Another change affecting older Americans is the decision to tighten eligibility requirements for seniors who apply for long-term care -- such as nursing home coverage -- under Medicaid.

Under current law, government analysts determining whether a person qualifies for long-term care under Medicaid review the applicant's financial transactions over the previous three years to determine whether the person gave away cash or assets to family members or friends to shelter money from Medicaid.

If some transactions are deemed improper, the applicant can be penalized. For example, if the applicant gave away $10,000 to a family member, the analyst could determine that $10,000 would have paid for two months of nursing home care and then delay the person's coverage for that period of time.

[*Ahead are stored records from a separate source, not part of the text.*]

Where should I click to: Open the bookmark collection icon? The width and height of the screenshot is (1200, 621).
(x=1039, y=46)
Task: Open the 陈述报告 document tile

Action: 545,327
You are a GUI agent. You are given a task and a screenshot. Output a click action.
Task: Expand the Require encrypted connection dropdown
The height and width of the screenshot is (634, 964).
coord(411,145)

The new budget package would extend that so-called "look-back period" to five years.

Groups like the AARP argue the provision could unfairly target older Americans who were generous to family members and did not anticipate an immediate decline in their health.

"We're afraid in some instances you're going to see people being treated like ping-pong balls where they're discharged to hospitals for whatever the penalty period is and then sent back to the nursing home," said Kirsten Sloan, chief health lobbyist for the AARP.

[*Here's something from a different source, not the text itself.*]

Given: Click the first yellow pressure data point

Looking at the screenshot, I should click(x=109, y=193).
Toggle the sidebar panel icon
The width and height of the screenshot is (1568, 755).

But Republicans supporting the change argue that it prevents abuse of the system and Mr. Santorum said he couldn't understand the objections.

"You have to have an attempt to defraud," Mr. Santorum said. "I don't know how the AARP defends that."

Ms. Sloan said AARP is also concerned about a new provision that would prevent an applicant with a home worth more than $500,000 from qualifying for Medicaid. Under current law, the worth of an applicant's primary residence is not factored into eligibility.

AARP and a number of liberal policy groups also object to a change that will stave off a drop in payments to physicians who provide Medicare visits, because it will result in an increase in Medicare Part B premiums, which cover doctor's visits.

Democrats also objected to $12.7 billion cut to student loan programs, which would require parents to pay higher interest rates. The Associated Press reported that the interest rate for parent loans would increase to a fixed rate of 8.5 percent in July. It is now a variable rate and had been set to move to a fixed rate of 7.9 percent. The interest on student loans also would move to a fixed rate of 6.8 percent in July, up from its current variable rate of 4.7 percent. But that change was already set to occur under law, and the deficit-reduction bill does not alter that. Student groups tend to support a fixed rate as a protection against unstable, rising interest rates.

Grants for students who agree to study math and science were increased and there are $3.7 billion in new grants for low-income, high-achieving students who study science, math, technology or foreign languages critical to national security.

The final bill did not include controversial proposed cuts to the food stamp program, but did include a cut of $1.5 billion in child support enforcement programs.

Mr. Santorum highlighted several smaller programs that he believes are key improvements. He negotiated increased coverage within Medicare for colonoscopy screenings. And he also was involved in a bitter fight to get a two-year extension of a program to aid small dairy producers. The Milk Income Loss Contract program will be extended at a cost of $998 million over five years. Several Western lawmakers fought the provision because it primarily benefits smaller dairy producers, who dominate the industry in Pennsylvania, and not larger producers in their states.

The new marriage initiative Mr. Santorum pushed will parcel out $100 million a year for five years to promote marriage through counseling and educational programs in communities with high rates of out-of-wedlock birth. About $50 million would be set aside for each year over five years for the initiatives encouraging fatherhood.

The president said the Senate vote to reduce entitlement spending was "a victory for taxpayers, fiscal restraint, and responsible budgeting -- and it will help keep us on track to cut the deficit in half by 2009."